Martin was released from prison just two months ago after serving a fraction of his 10-year sentence in the case. He was re-arrested at a local hospital on a weapons violation; police say he was one of the 12 individuals who sustained injuries in the shooting. It is not currently known if Martin fired any shots or if he has any gang ties.

In an interview with the Associated Press, a former Southern California district attorney said Martin would have stayed behind bars until at least May had it not been for Proposition 57, a law enacted in 2016 after broad voter approval that gives prison officials broad leeway in determining jail credits for recidivism-based programming and other incentives.

Officials with the California Department of Corrections and Rehabilitation declined to provide specific facts on Martin’s rehabilitation credits, saying state law prohibits them from disclosing that information.

Martin was eligible for parole in May 2021 because his domestic violence conviction was considered to be non-violent. At his parole hearing, prosecutors said the man had “little regard for human life and the law.”

Now, progressive politicians are joining their counterparts in suggesting “good time” credits and rehabilitation program incentives need to change for those whose offenses include violent acts.

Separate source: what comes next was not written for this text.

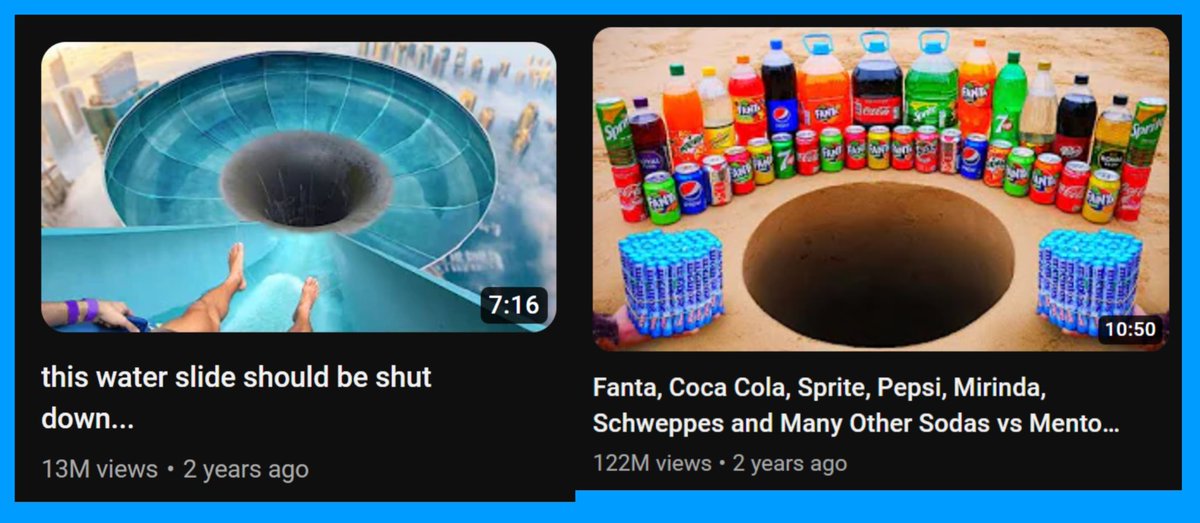Click the large Pepsi bottle in the back row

“If people have a history of committing violent acts, and they have not shown a propensity or willingness to change, I don’t think they should be out on the streets,” Darrell Steinberg, the Mayor of Sacramento, said at a recent event.

On Monday, the Los Angeles Times editorial board noted that Martin was not released from prison early and had actually satisfied his sentence in full based on pre-trial custody credits that were awarded to him by the sentencing judge as well as good time credits earned after his sentence was imposed.

The Los Angeles Times said reporting by the Sacramento Bee and others painted a picture of Martin’s “early release” that was far from reality.

“The half-truths about credits and the falsehoods about parole boards shouldn’t be surprising,” the Los Angeles Times wrote. “But they can cause serious harm by undermining tested policies that improve lives. And they make a mockery of our democratic process by lifting up rumor and anecdote, and making them, rather than facts, central to our collective decision-making.”

Sacramento criminal defense attorney Mark Reichel said incarcerating gang members for minor offenses could create more problems than it solves because individuals tend to be segregated and housed in a way that makes them more susceptible to gang initiation.

“They force you to segregate into that gang from that neighborhood you came from, or you’re affiliated with, and now you’re spending 10 years in the state prison,'” Reichel told ABC10 in an interview.

Reichel said local and state police collect information on suspected gang members in their communities dating back to at least the 1990s. The Sacramento Police Department estimates around 3,000 gang members are in the city, but Reichel said the number could be higher.